Nos últimos anos, aprendemos a reconhecer os chamados “meses coloridos”. Cada cor nos lembra de uma causa, uma luta, uma doença, uma campanha ou um direito. Agosto, por exemplo, veste o lilás para falar sobre o enfrentamento da violência contra a mulher. E, ao mesmo tempo, também ganhou o verde para lembrar de algo que começa muito antes da vida adulta: a importância da primeira infância.

Desde 2023, agosto é oficialmente o Mês da Primeira Infância no Brasil. A iniciativa chama a atenção para os primeiros seis anos de vida e para a necessidade de cuidar não apenas da criança, mas também de suas famílias.

Talvez a primeira infância seja justamente a fase em que mais precisamos entender que cuidar é muito mais do que alimentar, vacinar e levar à escola. É brincar. É conversar. É colocar no colo. É estabelecer limites sem violência. É ouvir uma criança mesmo quando aquilo que ela diz parece pequeno para um adulto.

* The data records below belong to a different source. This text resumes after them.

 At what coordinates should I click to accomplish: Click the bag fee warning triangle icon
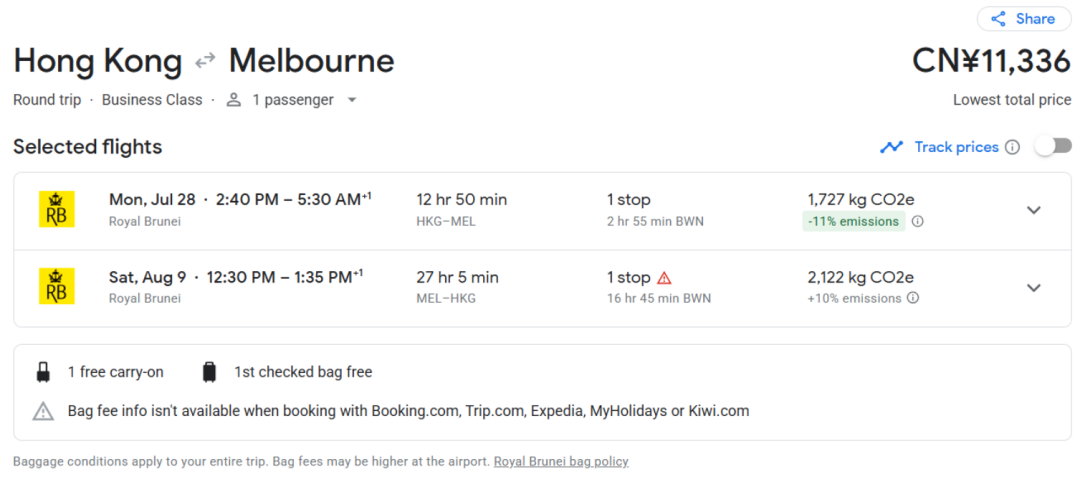(x=43, y=411)
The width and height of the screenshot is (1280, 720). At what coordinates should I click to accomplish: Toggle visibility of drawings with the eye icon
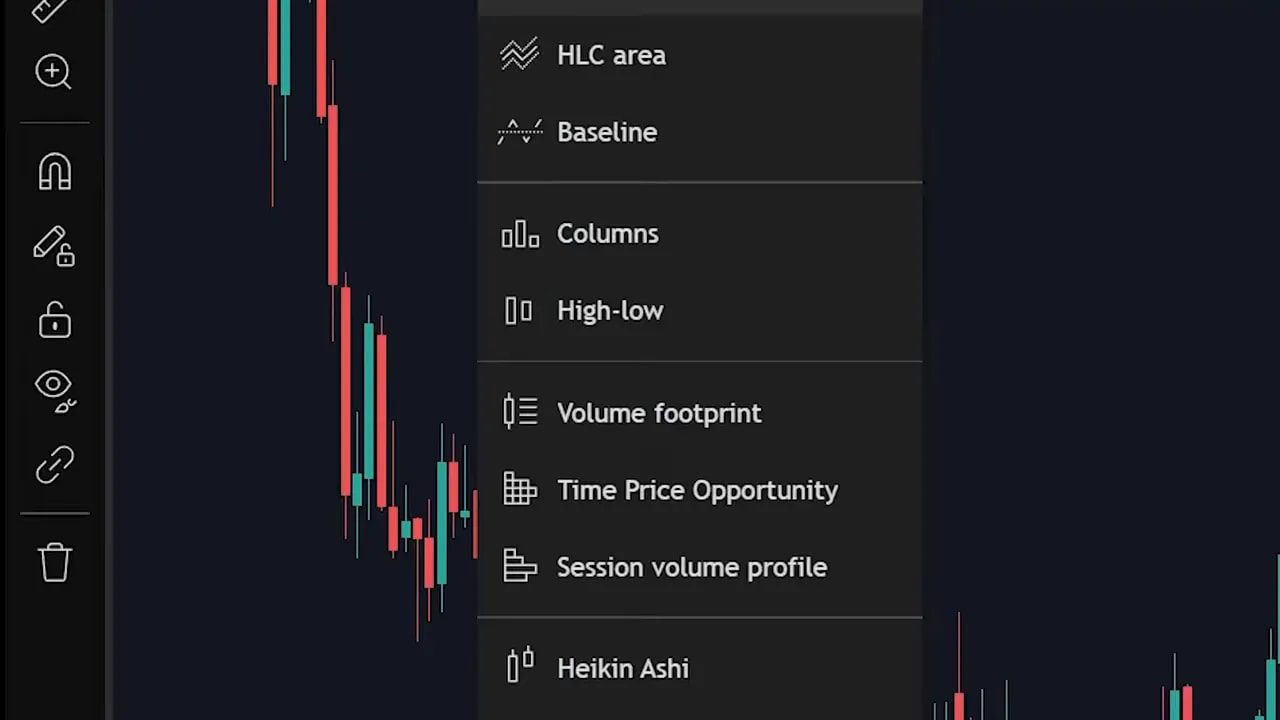pos(53,388)
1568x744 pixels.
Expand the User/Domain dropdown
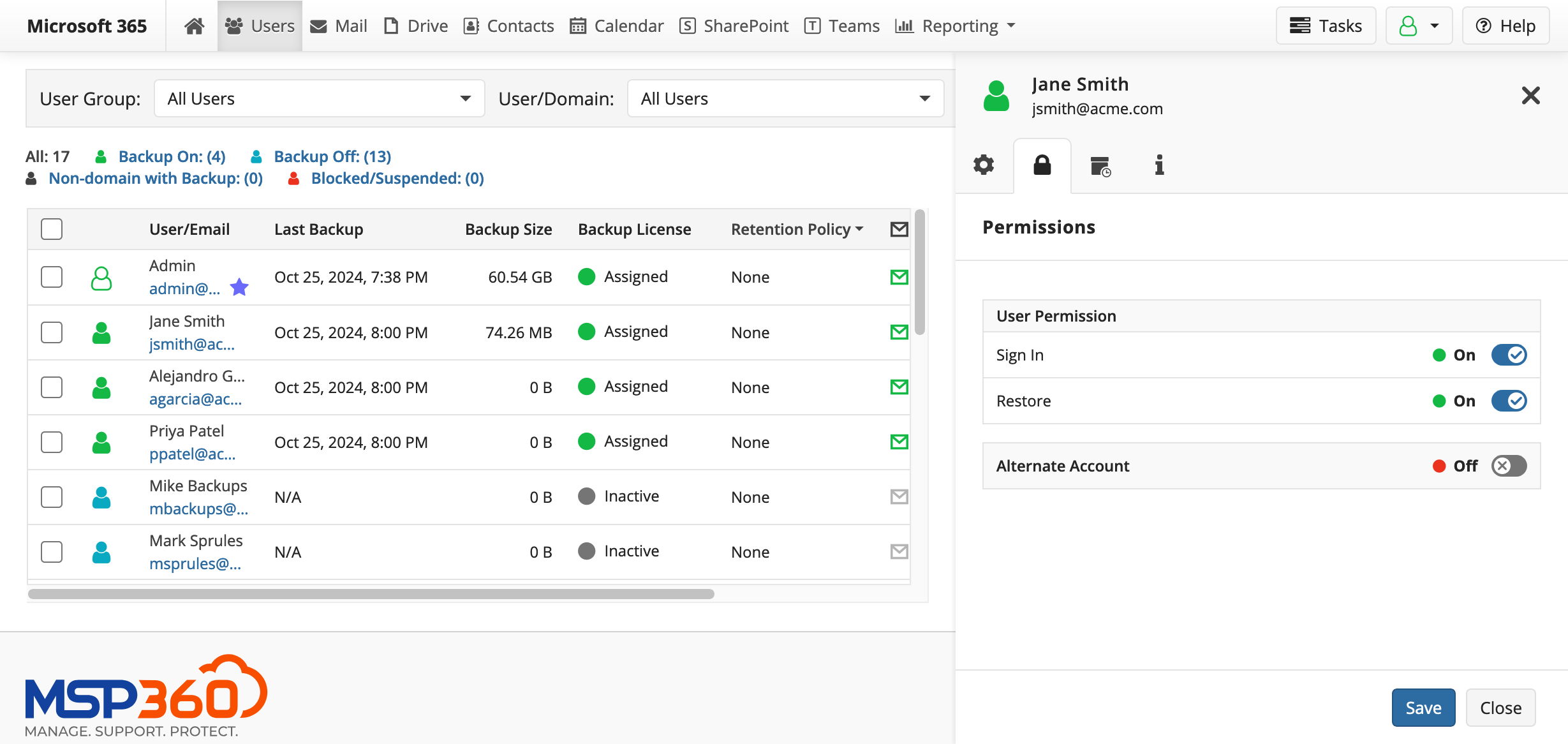tap(924, 98)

É nessa fase que começam a ser construídas relações, confiança, linguagem, autonomia e maneiras de compreender o mundo. As experiências vividas nos primeiros anos não determinam sozinhas quem seremos, mas têm enorme importância para o desenvolvimento. Por isso, violência, negligência, insegurança alimentar, falta de estímulos e ausência de vínculos podem deixar marcas importantes. Da mesma forma, afeto, proteção, alimentação adequada, brincadeira, segurança e relações saudáveis podem abrir caminhos para que uma criança desenvolva todo o seu potencial.

E talvez seja esse o sentido mais bonito dos meses coloridos. Eles nos obrigam a parar por alguns minutos e olhar para aquilo que, na correria, podemos deixar de perceber.

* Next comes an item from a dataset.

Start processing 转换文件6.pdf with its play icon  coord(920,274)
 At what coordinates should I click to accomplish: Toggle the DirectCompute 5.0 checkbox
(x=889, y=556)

Mas nenhuma causa deveria caber em apenas um mês.

A menina que protegemos no Agosto Lilás continua precisando de proteção em setembro. A criança pequena que lembramos no Agosto Verde continua precisando de cuidado em todos os outros meses. A criança que hoje aprende a confiar nos adultos será o adolescente e o adulto que amanhã levará para a vida as experiências que construiu na infância.

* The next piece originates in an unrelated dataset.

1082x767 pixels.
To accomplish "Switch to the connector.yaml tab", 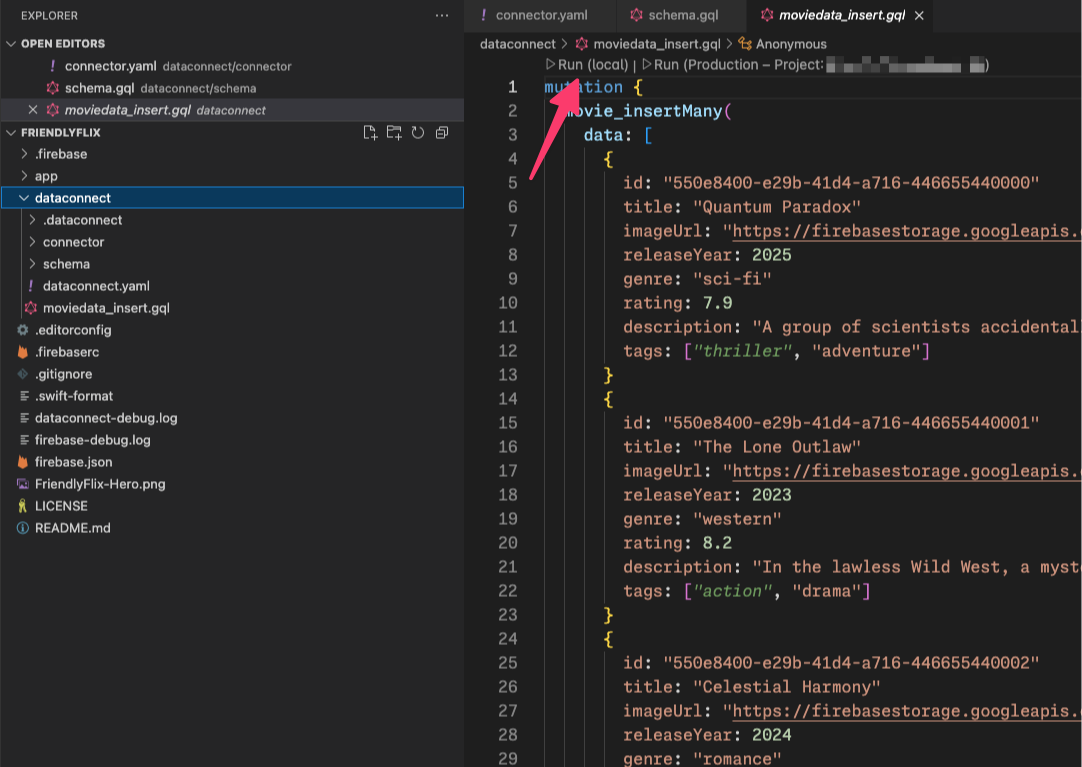I will [541, 16].
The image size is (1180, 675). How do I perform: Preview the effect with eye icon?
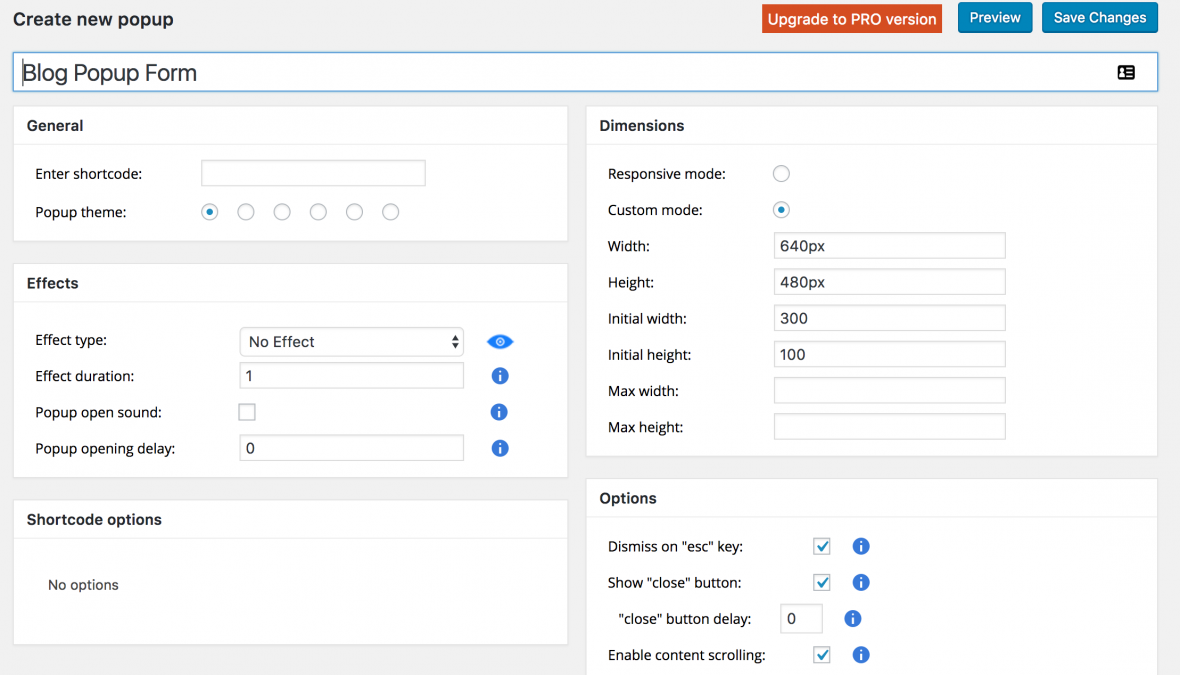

Por isso, talvez a melhor maneira de celebrar a primeira infância seja menos falar sobre ela e mais olhar para as crianças que estão ao nosso lado.

Perguntar se estão bem. Brincar um pouco mais. Ouvir suas histórias. Respeitar seus sentimentos. Garantir que tenham comida, cuidado, segurança e alguém em quem possam confiar.

Agosto pode até ter muitas cores. Mas quando falamos de infância, precisamos de todas elas.

Porque criança não precisa de um mês para ser lembrada. Precisa de uma sociedade inteira disposta a cuidar dela todos os dias.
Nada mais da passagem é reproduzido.